Williams’ academic and professional career, which included writing legislation for former U.S. president Lyndon B. Johnson and lecturing at UC Berkeley, had impacts around the country and world.
Williams moved to Berkeley in 1999, where he served on the Berkeley Zoning Adjustments Board.
“I appreciated his sensitivity,” said Deborah Matthews, who served on the ZAB with Williams. “He was a very energetic voice for street beautification, so that all of the residents of Berkeley could enjoy the final results of the work that we did.”
Born in Salt Lake City, Utah, Williams graduated from the University of Utah in 1949 and earned his MBA from Stanford in 1951. After serving in the Army Finance Corps during the Korean War, Williams received his law degree from Harvard Law School in 1956.
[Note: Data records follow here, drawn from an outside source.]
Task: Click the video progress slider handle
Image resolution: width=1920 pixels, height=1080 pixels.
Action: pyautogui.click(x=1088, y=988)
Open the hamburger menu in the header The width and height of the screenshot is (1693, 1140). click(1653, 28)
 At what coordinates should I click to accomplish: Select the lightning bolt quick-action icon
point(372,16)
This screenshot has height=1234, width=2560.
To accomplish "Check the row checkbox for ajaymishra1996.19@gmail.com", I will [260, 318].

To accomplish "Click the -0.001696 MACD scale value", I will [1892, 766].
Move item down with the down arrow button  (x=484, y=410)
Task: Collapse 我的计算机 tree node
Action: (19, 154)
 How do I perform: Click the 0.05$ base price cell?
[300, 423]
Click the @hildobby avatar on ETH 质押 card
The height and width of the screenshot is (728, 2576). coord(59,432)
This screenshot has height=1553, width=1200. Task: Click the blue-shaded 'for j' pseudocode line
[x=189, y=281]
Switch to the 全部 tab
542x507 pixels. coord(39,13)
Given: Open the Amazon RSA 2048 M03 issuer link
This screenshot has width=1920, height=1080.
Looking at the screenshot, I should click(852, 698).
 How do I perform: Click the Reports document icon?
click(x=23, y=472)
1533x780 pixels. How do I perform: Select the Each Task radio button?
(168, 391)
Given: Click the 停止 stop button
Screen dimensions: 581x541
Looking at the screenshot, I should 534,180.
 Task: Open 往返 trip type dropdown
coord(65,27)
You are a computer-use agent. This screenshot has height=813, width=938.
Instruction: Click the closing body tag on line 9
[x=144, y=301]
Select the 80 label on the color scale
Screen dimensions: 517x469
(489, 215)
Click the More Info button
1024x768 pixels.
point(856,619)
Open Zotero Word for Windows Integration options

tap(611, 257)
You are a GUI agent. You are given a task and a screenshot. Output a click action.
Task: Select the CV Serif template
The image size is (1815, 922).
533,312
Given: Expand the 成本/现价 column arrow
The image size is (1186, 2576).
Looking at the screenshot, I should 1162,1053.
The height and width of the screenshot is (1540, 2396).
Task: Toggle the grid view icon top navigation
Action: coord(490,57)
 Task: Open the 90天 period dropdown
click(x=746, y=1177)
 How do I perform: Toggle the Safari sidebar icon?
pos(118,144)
Williams came to San Francisco to begin practicing law, and he discovered an interest in city planning while representing developers negotiating with the city. After returning to Harvard and receiving another degree in planning law, Williams returned to San Francisco, where his successful urban planning career caught the attention of the White House. He was called to Washington, D.C., where he helped draft legislation for then-president Johnson’s Model Cities Program.
Eventually he returned to San Francisco, where his skills as an urban planner made a lasting impact on both the city and the people he worked with.
“George Williams truly loved planning and vigorously argued for the critical role of planners and planning departments in helping shape cities for the better,” said Williams’ former colleagues at the San Francisco Bay Area Planning and Urban Research Association, or SPUR (an organization Williams volunteered for and served as a board member) on SPUR’s website. “We were lucky to spend time with him and learn from him.”
Williams also served as deputy director of San Francisco’s Department of City Planning for 20 years, and he was the principal author of San Francisco’s Downtown Plan, which shaped the growth of San Francisco’s city center.
As a proponent of city beautification, Williams co-founded the San Francisco Friends of the Urban Forest, which helps plant and keep street trees and sidewalk gardens in the city. Williams also served as a guest lecturer in the UC Berkeley College of Environmental Design.
After retiring from San Francisco’s planning department, Williams became a consultant for the United States Agency for International Development, where he helped local governments grow and mature from posts in Jamaica, Slovakia and Kazakhstan.
He is survived by by his wife of 59 years, Sally Williams; his children: Peter Williams, Jennifer Peters, Maria Williams, Erica Orcharton; and grandchildren Peter, Jr., and Steven Williams; Ashley and Johnna Peters and Georgia Orcharton.